▸ PASSAGE SHOWN
START HERE

Are You Chasing a Goal… or Just Finishing Projects?

Jun 09, 2026
 

Hey coach, 

I was on a coaching call recently with a coach who was trying to figure out how to get the most out of his assistant coach. 

He wasn't complaining about effort. His assistant was working hard. Really hard. 

Things were being checked off the to-do list every day. 

The problem was that despite all that activity, neither of them felt like they were making the progress they wanted. 

That's when the coach said something I hear all the time: 

"Mandy, we're both busy, but I'm not sure we're actually moving the program forward." 

Maybe you've felt that way too. 

You hire an assistant hoping you'll create more momentum. Instead, it sometimes feels like you've simply added another person completing tasks. 

That's when I shared a lesson that completely changed how I think about productivity, delegation, and leadership. 

I asked the coach, "Are you assigning goals or projects?" 

He looked at me the same way my German Shepherd looks at me when I'm trying to explain something he doesn't quite understand. 

So I explained. 

It's a lesson I teach inside High Performance Coach & Recruiter and The Assistant Coach Accelerator because it's one of the simplest ways I know to help a coach win the day. 

The lesson is this: 

Goals and projects are not the same thing. 

In fact, they can look almost identical on paper.

▸ INFORMATION SHOWN
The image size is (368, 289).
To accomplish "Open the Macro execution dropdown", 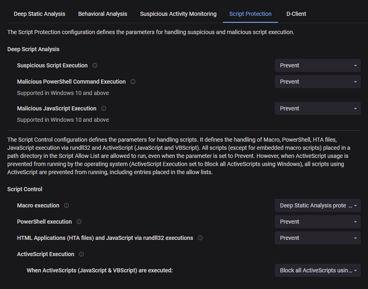I will click(317, 205).
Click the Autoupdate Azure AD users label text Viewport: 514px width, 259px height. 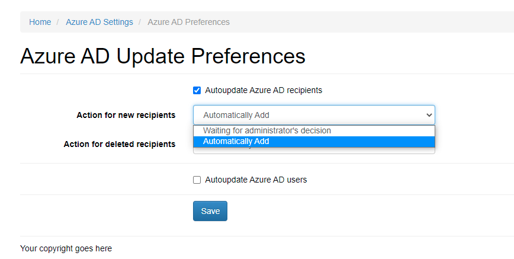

▸ REQUIRED WORK
(a) In the newsletter on goals versus projects, what question does the writer put to the coach about his assistant?
(b) Write a continuation of the newsletter on goals versus projects, picking up after its final sentence.

▸ ANSWERS FOR THIS EXERCISE
(a) "Are you assigning goals or projects?"

(b)
For example: 

"Run a summer ID camp." 

That's a project. 

"Run a summer ID camp that brings 100 prospects into our recruiting funnel." 

That's a goal. 

"Hire a new assistant coach." 

That's a project. 

"Hire a new assistant coach and reduce my workload by 20%." 

That's a goal. 

"Build a recruiting database." 

That's a project. 

"Build a recruiting database that improves our follow-up consistency by 30%." 

That's a goal. 

Do you see the difference? 

Projects tell you what you're doing. 

Goals tell you why you're doing it. 

That's important because coaches spend most of their days working on projects. 

Recruiting boards. 

Visit schedules. 

Practice plans. 

Social media. 

Camps. 

Staff meetings. 

None of those things are bad. 

But if you're not careful, you can spend all day completing projects without ever creating the result you actually want. 

The same thing happens with assistant coaches. 

Many assistants are given projects. 

Update the database. 

Organize the visit. 

Build the spreadsheet. 

Create the social media content. 

But they aren't always given the goal behind the project. 

When people understand the goal, they make better decisions. They become more proactive. They start solving problems instead of waiting for instructions. 

That's why I encourage the coaches I work with to ask one simple question whenever they're starting a new project: 

"So that..." 

I'm updating this spreadsheet... 

So that... 

I'm creating this recruiting plan... 

So that... 

I'm holding this staff meeting... 

So that... 

That question forces you to connect the work to the result. 

And when you connect your projects to meaningful results, something interesting happens. 

You become more focused. 

You become more intentional. 

You stop doing work just because it feels productive. 

One of the slides in the training says something I love: 

Goals are accountable to a result. Projects are accountable to a deadline. 

That's why some coaches can spend an entire season checking things off a list and still feel stuck. 

They completed the projects. 

But they never defined the result. 

By the end of our coaching call, the coach realized his assistant didn't have an effort problem. 

He had a clarity problem.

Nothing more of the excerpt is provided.